■ TASK DETAILS ■
Using the records below, give again exactly the lines from the line that contains "Screen dimensions: 164x107" through the line that contains "The height and width of the screenshot is (458, 777).", both ends included, and only those.

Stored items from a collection
<<<<
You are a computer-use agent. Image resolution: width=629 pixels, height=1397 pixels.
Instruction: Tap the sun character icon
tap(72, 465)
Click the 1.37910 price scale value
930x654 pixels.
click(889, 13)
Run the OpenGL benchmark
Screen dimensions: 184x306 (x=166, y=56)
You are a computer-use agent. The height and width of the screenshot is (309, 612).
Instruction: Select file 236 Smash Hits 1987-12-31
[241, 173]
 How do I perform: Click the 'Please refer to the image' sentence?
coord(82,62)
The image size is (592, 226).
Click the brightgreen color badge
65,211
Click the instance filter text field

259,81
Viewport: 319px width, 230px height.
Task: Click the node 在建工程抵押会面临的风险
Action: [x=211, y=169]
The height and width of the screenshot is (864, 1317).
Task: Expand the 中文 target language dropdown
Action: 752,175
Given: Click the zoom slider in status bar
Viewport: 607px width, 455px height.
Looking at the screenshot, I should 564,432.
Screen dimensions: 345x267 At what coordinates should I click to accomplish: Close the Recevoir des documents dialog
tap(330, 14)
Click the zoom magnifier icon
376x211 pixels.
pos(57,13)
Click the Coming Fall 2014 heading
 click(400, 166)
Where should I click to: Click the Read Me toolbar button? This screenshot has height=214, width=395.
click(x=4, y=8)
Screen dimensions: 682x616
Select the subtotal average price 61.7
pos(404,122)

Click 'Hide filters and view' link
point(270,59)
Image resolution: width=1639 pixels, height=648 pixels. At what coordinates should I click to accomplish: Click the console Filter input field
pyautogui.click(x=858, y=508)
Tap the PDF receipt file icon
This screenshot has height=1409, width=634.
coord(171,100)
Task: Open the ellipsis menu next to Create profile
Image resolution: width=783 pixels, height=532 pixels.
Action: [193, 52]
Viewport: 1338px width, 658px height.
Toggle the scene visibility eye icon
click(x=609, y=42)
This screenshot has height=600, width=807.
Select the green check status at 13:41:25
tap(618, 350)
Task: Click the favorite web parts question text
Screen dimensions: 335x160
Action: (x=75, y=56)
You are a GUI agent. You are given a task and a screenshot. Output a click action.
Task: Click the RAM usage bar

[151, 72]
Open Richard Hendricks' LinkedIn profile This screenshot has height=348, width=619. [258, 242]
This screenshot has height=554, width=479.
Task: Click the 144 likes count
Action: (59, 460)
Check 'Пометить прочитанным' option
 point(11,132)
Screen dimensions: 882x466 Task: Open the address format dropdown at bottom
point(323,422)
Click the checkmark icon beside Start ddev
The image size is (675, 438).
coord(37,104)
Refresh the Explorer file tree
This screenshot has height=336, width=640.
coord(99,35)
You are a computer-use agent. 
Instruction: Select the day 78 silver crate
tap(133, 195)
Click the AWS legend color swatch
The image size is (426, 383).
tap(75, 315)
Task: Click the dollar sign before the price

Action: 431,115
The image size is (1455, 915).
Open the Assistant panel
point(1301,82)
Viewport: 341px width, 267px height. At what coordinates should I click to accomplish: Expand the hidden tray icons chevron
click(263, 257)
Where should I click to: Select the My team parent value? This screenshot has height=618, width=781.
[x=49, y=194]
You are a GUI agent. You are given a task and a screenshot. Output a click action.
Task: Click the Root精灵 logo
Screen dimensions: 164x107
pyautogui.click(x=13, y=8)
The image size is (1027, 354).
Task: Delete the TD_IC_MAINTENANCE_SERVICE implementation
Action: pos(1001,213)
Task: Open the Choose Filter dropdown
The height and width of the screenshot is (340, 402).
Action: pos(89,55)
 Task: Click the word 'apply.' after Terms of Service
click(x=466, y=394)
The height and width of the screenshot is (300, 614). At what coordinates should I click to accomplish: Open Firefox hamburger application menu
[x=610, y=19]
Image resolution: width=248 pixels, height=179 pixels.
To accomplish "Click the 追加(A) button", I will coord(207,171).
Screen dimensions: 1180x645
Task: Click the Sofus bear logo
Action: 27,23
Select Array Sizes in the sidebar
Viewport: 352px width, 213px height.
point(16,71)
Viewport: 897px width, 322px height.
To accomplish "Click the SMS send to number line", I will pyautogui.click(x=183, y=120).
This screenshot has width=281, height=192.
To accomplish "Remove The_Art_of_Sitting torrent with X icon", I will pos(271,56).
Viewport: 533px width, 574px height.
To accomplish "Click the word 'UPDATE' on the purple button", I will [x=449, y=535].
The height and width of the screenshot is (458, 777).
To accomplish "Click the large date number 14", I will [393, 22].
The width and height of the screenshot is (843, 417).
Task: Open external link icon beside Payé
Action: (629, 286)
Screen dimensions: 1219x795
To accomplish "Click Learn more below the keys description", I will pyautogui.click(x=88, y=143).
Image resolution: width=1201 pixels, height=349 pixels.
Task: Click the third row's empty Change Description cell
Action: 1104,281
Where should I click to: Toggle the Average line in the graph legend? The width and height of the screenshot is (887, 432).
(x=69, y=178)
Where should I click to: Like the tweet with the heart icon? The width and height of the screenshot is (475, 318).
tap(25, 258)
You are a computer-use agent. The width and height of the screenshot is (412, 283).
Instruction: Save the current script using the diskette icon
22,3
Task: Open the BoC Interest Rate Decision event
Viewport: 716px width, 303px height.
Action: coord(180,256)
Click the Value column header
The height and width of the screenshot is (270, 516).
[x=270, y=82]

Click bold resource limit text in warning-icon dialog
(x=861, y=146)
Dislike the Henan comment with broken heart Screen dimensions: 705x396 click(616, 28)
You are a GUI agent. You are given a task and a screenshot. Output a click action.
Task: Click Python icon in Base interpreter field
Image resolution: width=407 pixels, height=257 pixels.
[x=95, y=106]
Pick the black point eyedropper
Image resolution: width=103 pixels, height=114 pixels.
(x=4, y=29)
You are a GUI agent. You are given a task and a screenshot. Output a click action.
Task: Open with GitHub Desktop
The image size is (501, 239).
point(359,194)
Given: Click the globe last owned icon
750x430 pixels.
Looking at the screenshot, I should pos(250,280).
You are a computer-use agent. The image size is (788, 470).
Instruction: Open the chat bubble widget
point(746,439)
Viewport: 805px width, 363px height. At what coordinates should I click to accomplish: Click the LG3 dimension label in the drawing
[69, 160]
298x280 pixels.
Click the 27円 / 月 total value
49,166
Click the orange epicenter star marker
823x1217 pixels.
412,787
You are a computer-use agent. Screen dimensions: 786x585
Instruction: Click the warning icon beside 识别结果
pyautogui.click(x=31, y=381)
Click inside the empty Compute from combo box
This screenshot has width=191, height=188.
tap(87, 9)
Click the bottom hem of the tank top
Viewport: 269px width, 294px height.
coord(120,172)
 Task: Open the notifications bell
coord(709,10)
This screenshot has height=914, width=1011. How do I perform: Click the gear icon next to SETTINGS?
>>>>
■ WRITTEN RESPONSE ■
Screen dimensions: 164x107
pyautogui.click(x=13, y=8)
The image size is (1027, 354).
Task: Delete the TD_IC_MAINTENANCE_SERVICE implementation
Action: pos(1001,213)
Task: Open the Choose Filter dropdown
The height and width of the screenshot is (340, 402).
Action: pos(89,55)
 Task: Click the word 'apply.' after Terms of Service
click(x=466, y=394)
The height and width of the screenshot is (300, 614). At what coordinates should I click to accomplish: Open Firefox hamburger application menu
[x=610, y=19]
Image resolution: width=248 pixels, height=179 pixels.
To accomplish "Click the 追加(A) button", I will coord(207,171).
Screen dimensions: 1180x645
Task: Click the Sofus bear logo
Action: 27,23
Select Array Sizes in the sidebar
Viewport: 352px width, 213px height.
point(16,71)
Viewport: 897px width, 322px height.
To accomplish "Click the SMS send to number line", I will pyautogui.click(x=183, y=120).
This screenshot has width=281, height=192.
To accomplish "Remove The_Art_of_Sitting torrent with X icon", I will pos(271,56).
Viewport: 533px width, 574px height.
To accomplish "Click the word 'UPDATE' on the purple button", I will [x=449, y=535].
The height and width of the screenshot is (458, 777).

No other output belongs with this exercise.